Step by step solution
01
Express the Integral with Partial Fractions
Start by recognizing that the function \( \frac{1}{\xi^2 + 1} \) can be decomposed into partial fractions. The polynomial \( \xi^2 + 1 \) can be factored as \( (\xi + i)(\xi - i) \).

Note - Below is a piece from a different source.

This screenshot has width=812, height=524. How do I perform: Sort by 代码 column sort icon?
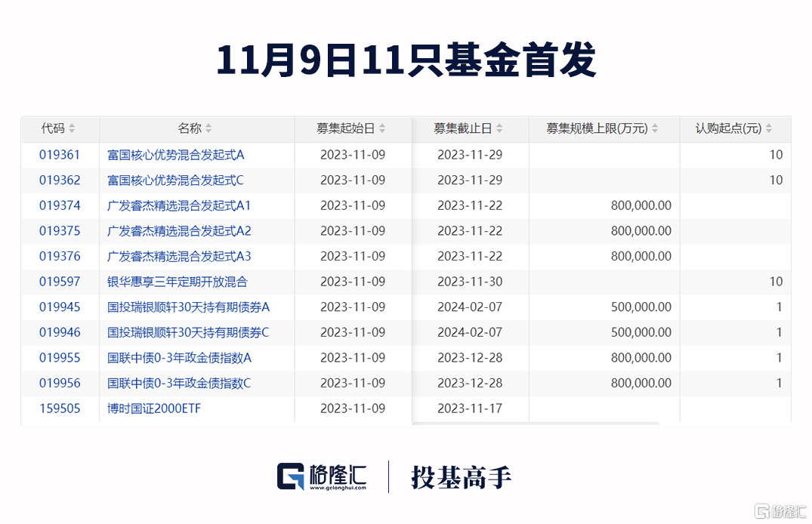pos(72,129)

Thus, we have the identity: \[ \frac{1}{\xi^2 + 1} = \frac{A}{\xi + i} + \frac{B}{\xi - i} \] To find \( A \) and \( B \), solve the equation \( 1 = A(\xi - i) + B(\xi + i) \).
02
Solve for Coefficients A and B
To solve for \( A \) and \( B \), substitute specific values of \( \xi \) to simplify the calculations:1. Set \( \xi = i \), then: \[ 1 = A(i - i) + B(i + i) = 2Bi \] This gives \( B = \frac{1}{2i} = -\frac{i}{2} \). 2. Set \( \xi = -i \), then: \[ 1 = A(-i + i) + B(-i - i) = -2Ai \] This gives \( A = -\frac{1}{2i} = \frac{i}{2} \).
03
Rewrite the Integral with Partial Fractions
With \( A \) and \( B \) found, rewrite the original integral using partial fractions:\[ \int_C \frac{d\xi}{\xi^2 + 1} = \int_C \left( \frac{i/2}{\xi + i} - \frac{i/2}{\xi - i} \right) d\xi \] This splits the integral into two separate integrals.
04
Integrate Each Partial Fraction Separately
Now integrate each part separately: 1. \( \int_C \frac{i/2}{\xi + i} d\xi = \frac{i}{2} \int_C \frac{1}{\xi + i} d\xi \) \[ \text{This is equal to } \frac{i}{2} \log(\xi + i) \] evaluated from 0 to \( z \). 2. \( \int_C -\frac{i/2}{\xi - i} d\xi = -\frac{i}{2} \int_C \frac{1}{\xi - i} d\xi \) \[ \text{This is equal to } -\frac{i}{2} \log(\xi - i) \] evaluated from 0 to \( z \).
05
Evaluate the Integrals
Substitute the limits of \( \xi \) as 0 to \( z \) for both integrals to get:\[\frac{i}{2} (\log(z + i) - \log(i)) - \frac{i}{2} (\log(z - i) - \log(-i))\] Simplify by combining the results (note that \( \log(-i) = \log(i) - i\pi \)) to complete the expression.
06
Simplify Using Properties of Logarithms
Combine the logarithms using the properties of logarithms:\[ \frac{i}{2} \log \left( \frac{z + i}{z - i} \right) + \frac{\pi}{2} \] Recognize this as equal to \( \text{Arctan}(z) \) based on its principal values and definition.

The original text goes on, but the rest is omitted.